# Salvia fields



## Eikel (Mar 12, 2014)

This is going to sound like a SA answer but you taste it. Unless you have a huge amount of a single nectar resource that the bees are solely working, you will not get a varietal or monofloral honey. Most of us have a mixed wildflower honey with the nectar source ratios governed by where the individual hives decided to forage. If you periodically extract small amounts as the year progresses you can taste differences based on bloom/source timing.


----------



## beepro (Dec 31, 2012)

Have you try the online auction sites yet?

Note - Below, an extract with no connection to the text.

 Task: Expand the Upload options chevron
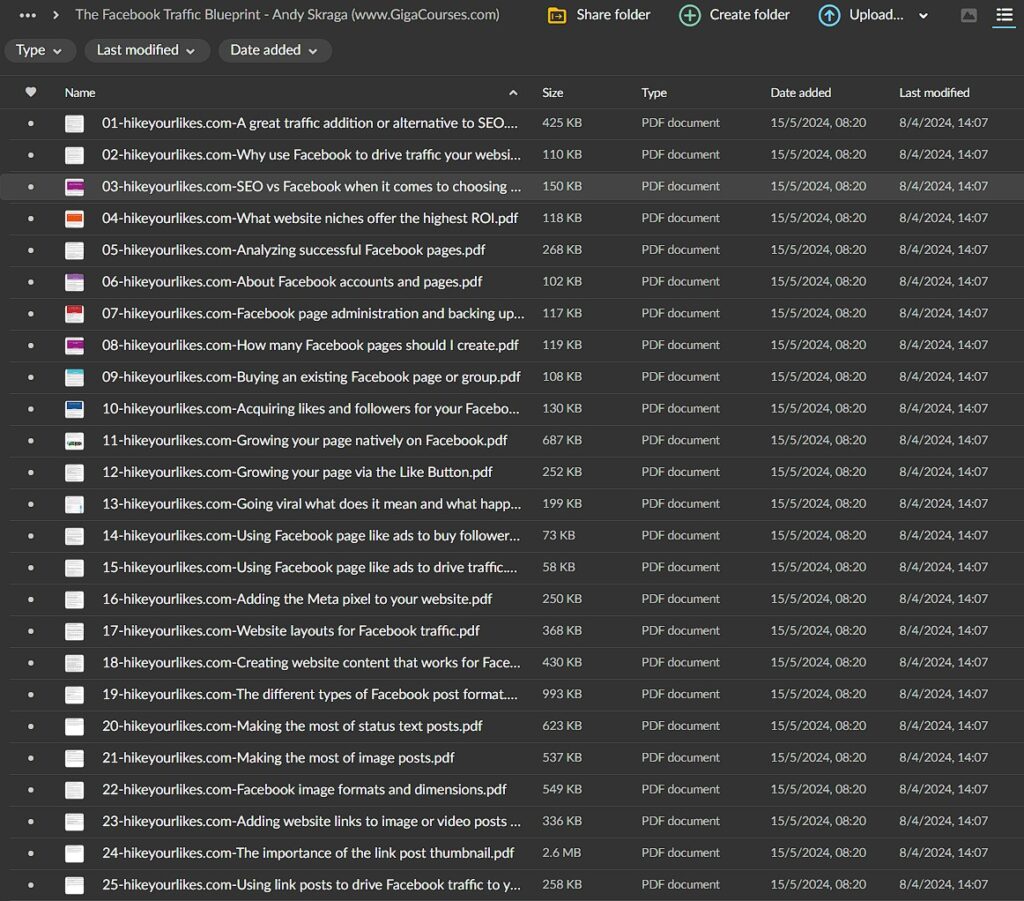[x=923, y=16]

It is there when you find the
right one to search.


----------



## odfrank (May 13, 2002)

Easy to collect seed and start from cuttings. When you collect the dry flower tops hold them upright because the seed dumps right out. I collected cuttings in spring and they easily rooted.


----------



## rwurster (Oct 30, 2010)

They plant California Purple Sage in the medians and public spaces here as its drought tolerant. When it blooms we are in a dearth and it is always completely covered with bees.


----------



## Arbol (Apr 28, 2017)

All salvia plants are a hummingbird and butterfly pollinated inflorescence.
bees can't get into the nectar it is to deep and unaccessible for them.
yeah you may see a few on them, but you won't/will not get any honey from salvia.


----------